Most public places are now constructed with accessibility in mind. Every new parking lot, no matter how small, has an accessibility parking space. New commercial buildings are designed to accommodate ramps and other such features. So why don’t we design our homes in this way as well?

To tell the truth, it’s something most people don’t think about unless it hits home with them.

If your family doesn’t include a person with special needs, you may think there’s no need to have an accessible home. While this is an innocent assumption, it’s also a bit short-sighted.

Your circle could one day include someone with special needs, be it a coworker, a neighbour, a friend, or a new family member. Accessibility needs of an individual can also change over time, especially for older people after retirement.

You would hate to spend so much time and effort designing the perfect home, only to be unable to share it with someone you love be unable.

That’s why building an accessible home is for everyone. There are steps everyone can take, and things they can keep in mind, when building or buying a house that will help ensure it’s a welcoming place for people of all ages and abilities if and when the occasion arises.

What is Accessible House Building?

The CMHA defines four different levels of accessibility in housing: visit-able, adaptable, accessible, and universal homes.

The three basic features of a visit-able home a level, no-step entry, wide doors and hallways, and a wheelchair-accessible half bathroom on the main floor. These features are meant to ensure that anyone can have access to at least the main area of the house. No-step entryways can be ground-level doors or raised doors with a ramp; however, even a two to three foot step requires quite a long ramp to safely reach, so ground floor is considered ideal.

A visit-able home is the minimum for accessibility in a home, and the level that is most realistic for average homeowners to attain. It covers the three most important aspects of having a home that is open to visitors: the ability to enter the home, ease of movement once inside, and a safe washroom anyone can use.

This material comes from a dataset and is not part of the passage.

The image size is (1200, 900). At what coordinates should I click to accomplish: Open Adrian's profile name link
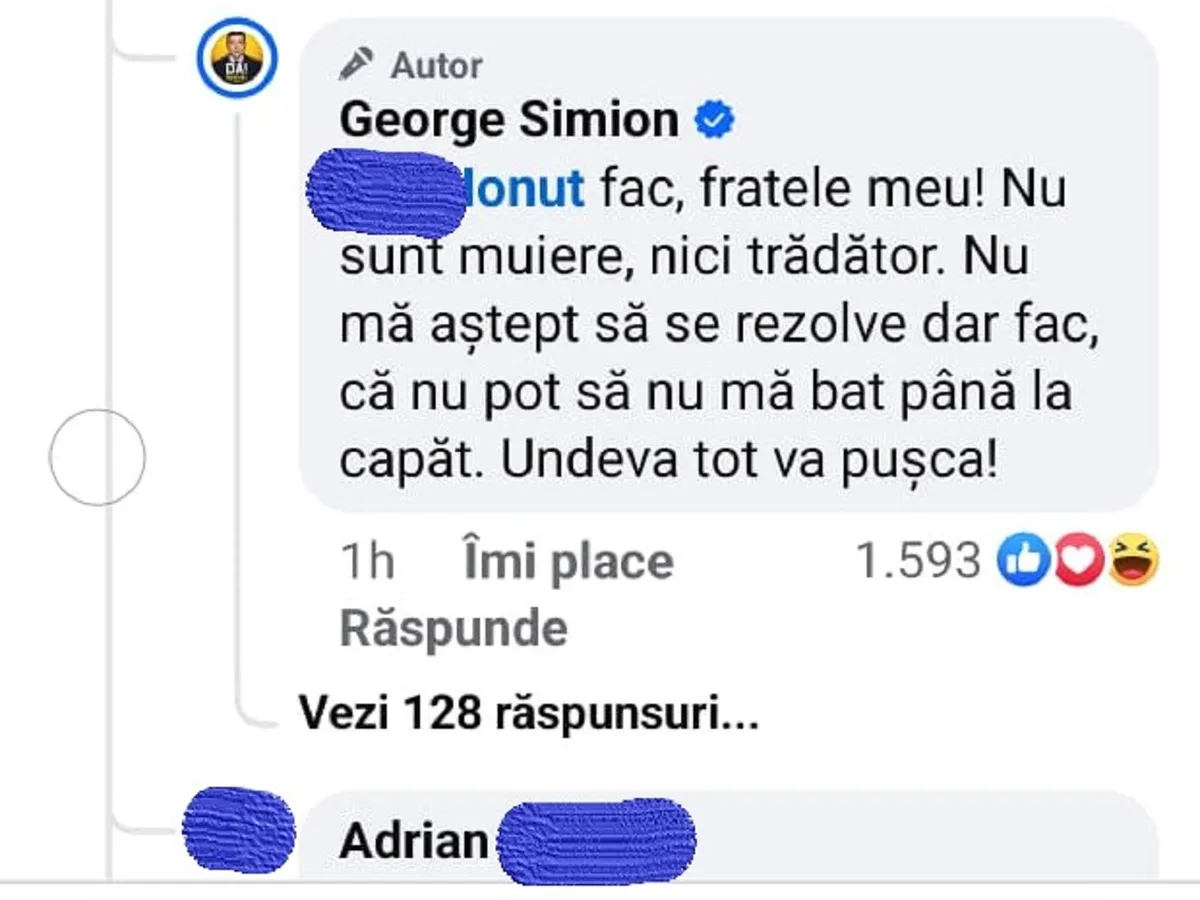coord(413,842)
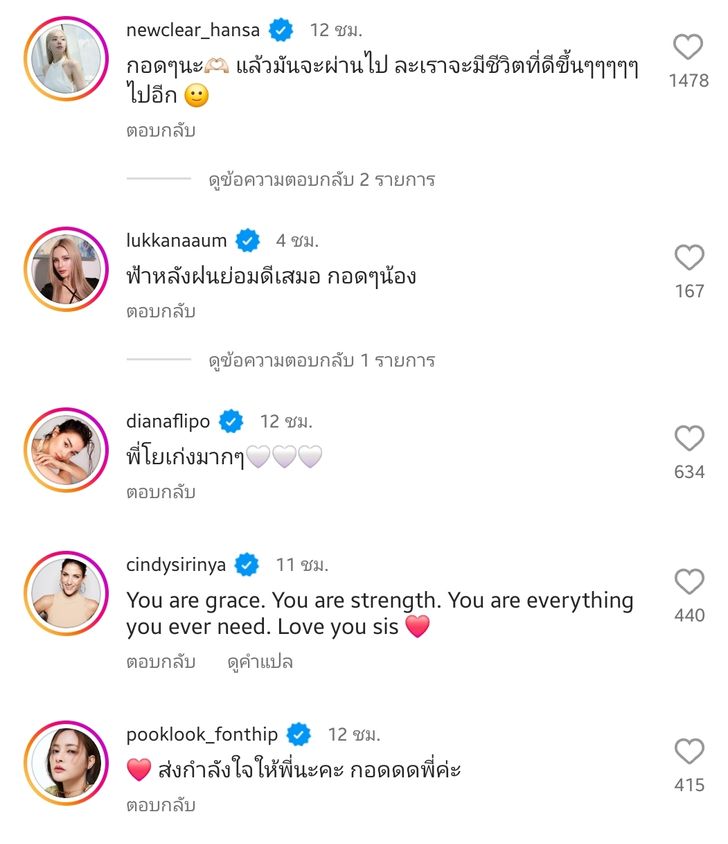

The other levels of accessibility are adaptable, accessible, and universal. An adaptable house is built with features that can be modified to accommodate someone with a disability at little cost, with no extensive renovations required. You can make an adaptable home in cool, subtle ways: having removable cabinetry in the kitchen to create knee space for someone in a wheelchair, a knock-out floor panel in the closet to allow space for an elevator, and stairs built to accommodate a stair lift. You’d never know an adaptable home just by looking at it.

Accessible homes is designed to meet the needs of a person who uses a wheelchair, with special attention to the floor plan and placement of furniture. Each room has sufficient turning space for a wheelchair, the bathroom has a level, wheel-in shower area, and the kitchen counter have knee space. Universal homes are similar, affording everyone who visits the same choices for using the space, with features like enhanced lighting and easy-to-use door handles.

If you’re looking to make your home more accessible, start with the fundamentals of a visit-able home: the entrance, indoor movement space, and washroom. But if you’re building a house from scratch, it’s well worth considering incorporating adaptable features into the house plan. You never know when you’ll be glad to have them!